THE TASK » Only the lines below from the one that holds "Select Správce souborů in the desktop menu" through the one that holds "637x648 pixels. Task: Select" should appear in the answer, copied exactly, end lines included and pictures omitted.

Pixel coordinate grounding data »
-=-=-=-=-

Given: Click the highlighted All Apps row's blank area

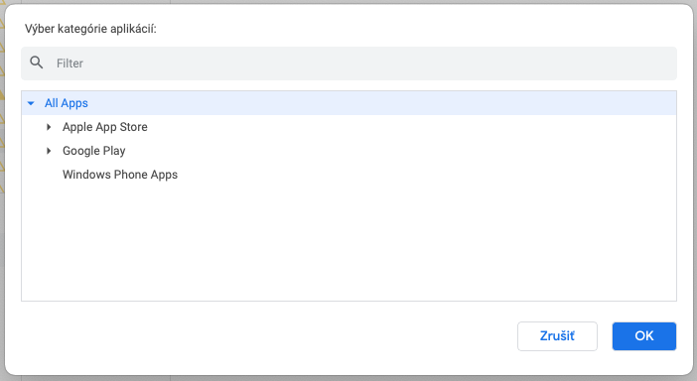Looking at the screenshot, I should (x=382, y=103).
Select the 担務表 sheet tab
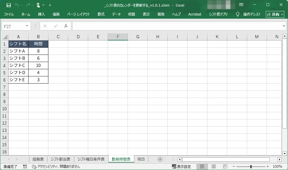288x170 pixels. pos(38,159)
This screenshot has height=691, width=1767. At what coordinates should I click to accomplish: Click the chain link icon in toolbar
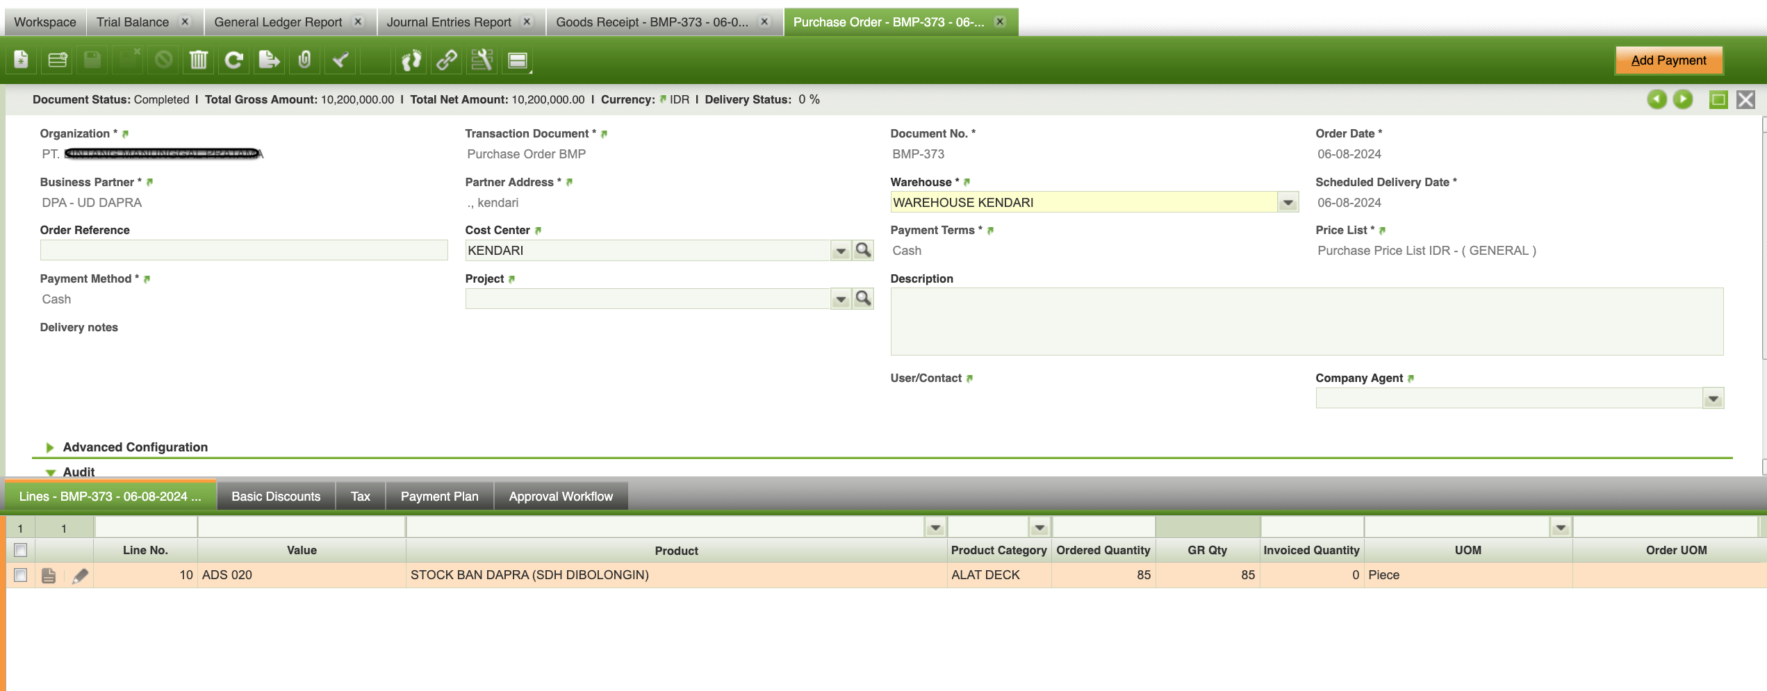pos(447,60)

-=-=-=-=-

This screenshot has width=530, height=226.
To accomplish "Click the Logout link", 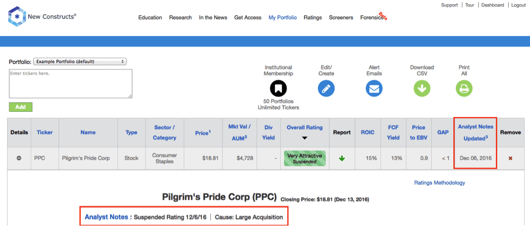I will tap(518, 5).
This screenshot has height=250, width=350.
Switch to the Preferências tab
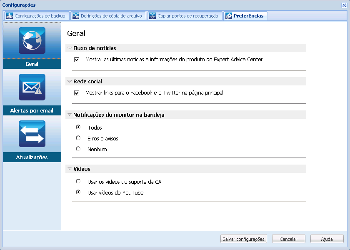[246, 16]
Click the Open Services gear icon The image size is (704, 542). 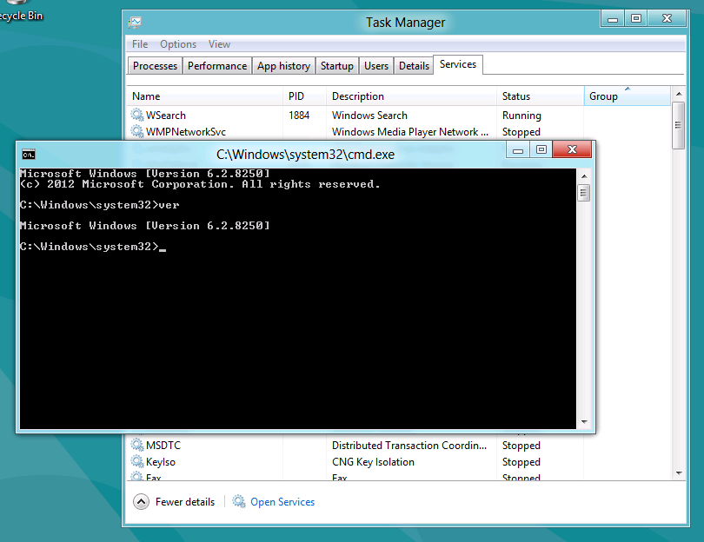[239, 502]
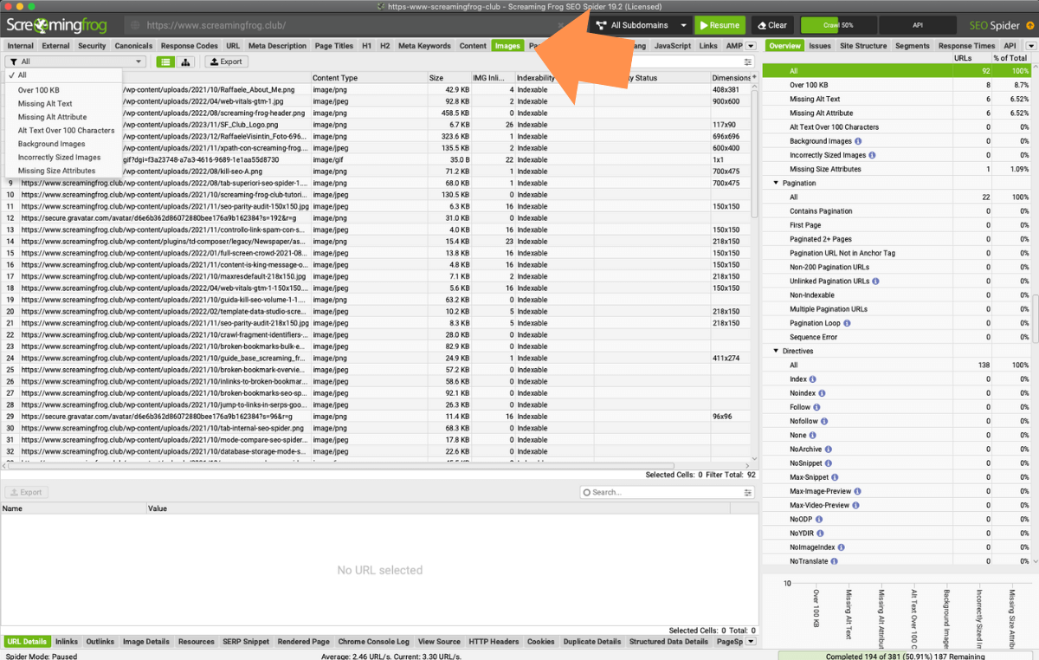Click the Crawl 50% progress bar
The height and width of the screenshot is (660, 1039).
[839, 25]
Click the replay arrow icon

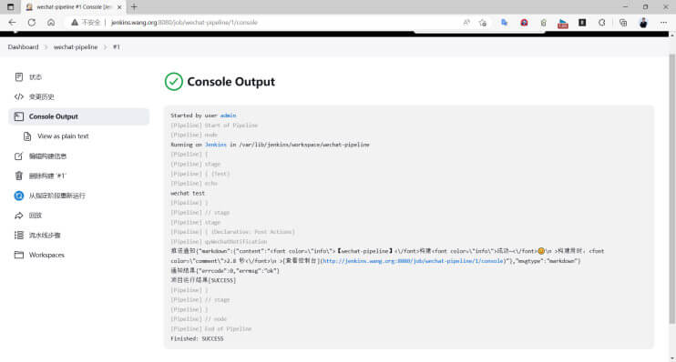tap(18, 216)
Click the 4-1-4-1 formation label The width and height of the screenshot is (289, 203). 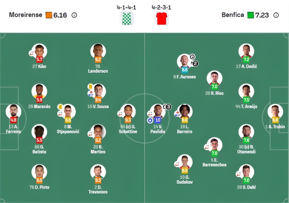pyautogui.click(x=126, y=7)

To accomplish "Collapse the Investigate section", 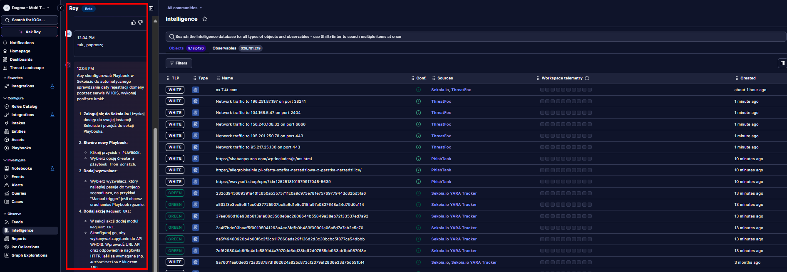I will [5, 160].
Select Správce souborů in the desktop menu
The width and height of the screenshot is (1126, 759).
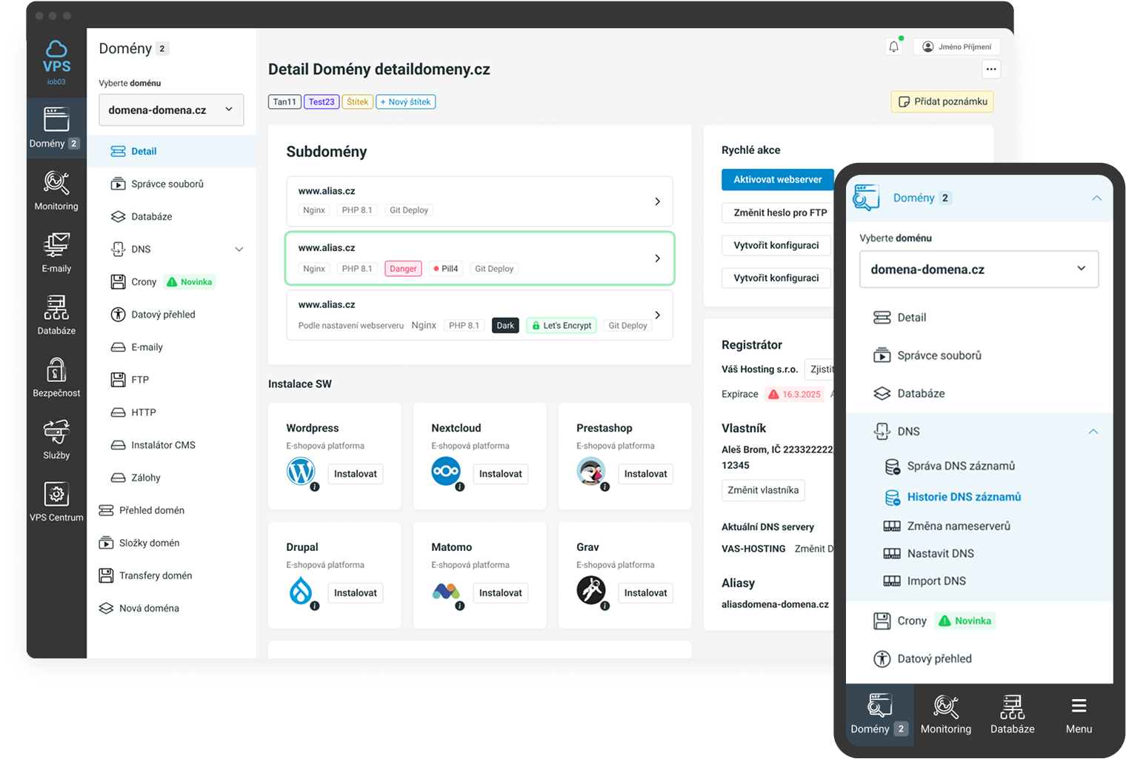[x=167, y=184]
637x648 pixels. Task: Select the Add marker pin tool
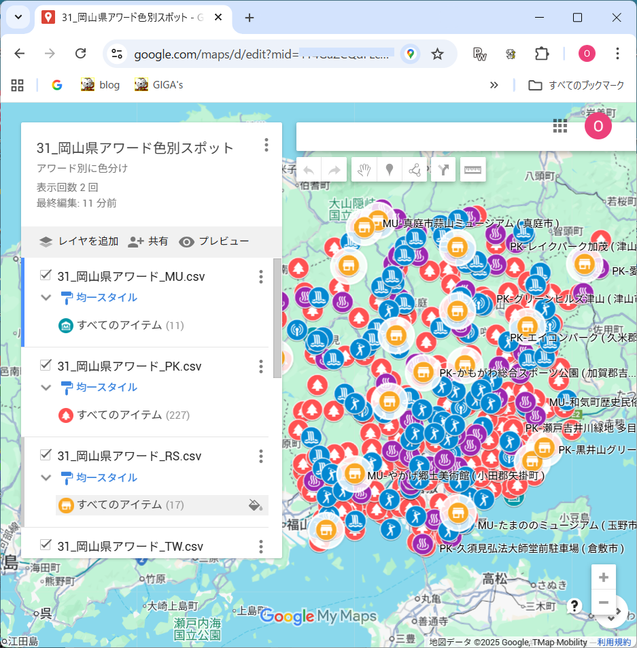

-=-=-=-=-

TASK OUTPUT »
Select Správce souborů in the desktop menu
The width and height of the screenshot is (1126, 759).
[x=167, y=184]
637x648 pixels. Task: Select the Add marker pin tool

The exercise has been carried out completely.